How old is your heart?
BY Staff | February 7, 2013
You know how old you are, but do you know how old your heart is? What about your clients’ employees?
To coincide with the launch of its nationwide Blood Pressure Awareness Day on February 9th, Shoppers Drug Mart is offering Canadians the opportunity to accurately find out how old their heart really is through a unique online tool called the Heart Age Calculator.
Your clients’ employees may feel young at heart but a heart and arteries can be aging faster than they expect. By answering simple lifestyle questions, the Heart Age Calculator helps employees calculate their cardiovascular age and assess their risk of heart attack, stroke or cardiovascular disease within the next 10 years.
Created by the research team of Dr. Steven Grover, director of the McGill Cardiovascular Health Improvement Program (CHIP) at McGill University Health Center in Montréal, the Heart Age Calculator is the only scientifically validated online tool available that provides a personalized heart age and cardiovascular risk profile as recommended by the Canadian Cardiovascular Society guidelines.
The Canadian Cardiovascular Society recommends calculating your cardiovascular age and maintains that knowing your cardiovascular risk profile improves management of blood pressure and blood lipids.
Laura Weyland, Shoppers Drug Mart pharmacist has the following tips for employees to be S.M.A.RT. for their hearts:
- Stop Smoking: After you quit smoking, your risk of a heart attack starts to drop after only 2 days. After one year, your risk of heart disease will be just half of what it was when you were a smoker.
- Monitor your Blood Pressure: High blood pressure is a major risk factor for heart disease. The higher your blood pressure is, the higher your risk of heart disease.
- Apply an Active Lifestyle: If you do not get enough exercise, your risk of heart disease doubles. Getting active will combat the number one risk factor for heart disease.

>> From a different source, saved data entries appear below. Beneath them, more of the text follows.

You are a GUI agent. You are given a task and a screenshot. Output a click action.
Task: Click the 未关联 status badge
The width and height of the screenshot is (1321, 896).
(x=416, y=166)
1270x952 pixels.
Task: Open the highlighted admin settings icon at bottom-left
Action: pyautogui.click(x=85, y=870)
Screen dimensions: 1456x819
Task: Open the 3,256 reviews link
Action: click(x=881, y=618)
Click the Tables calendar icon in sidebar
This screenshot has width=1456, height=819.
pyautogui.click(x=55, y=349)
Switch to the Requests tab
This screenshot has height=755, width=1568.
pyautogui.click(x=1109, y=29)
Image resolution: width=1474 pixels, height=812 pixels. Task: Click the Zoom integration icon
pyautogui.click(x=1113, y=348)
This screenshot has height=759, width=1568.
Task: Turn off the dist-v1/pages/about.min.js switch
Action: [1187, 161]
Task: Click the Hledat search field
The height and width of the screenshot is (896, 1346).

- Regulate your cholesterol levels: As your cholesterol levels go up, so does your risk of heart disease. You can get your cholesterol under control by eating healthy, exercising, and quitting smoking. Some people may also need medications to help control their cholesterol.
- Take Control: Become more engaged about your heart health and seek the advice of medical professionals to learn how to live a healthier lifestyle.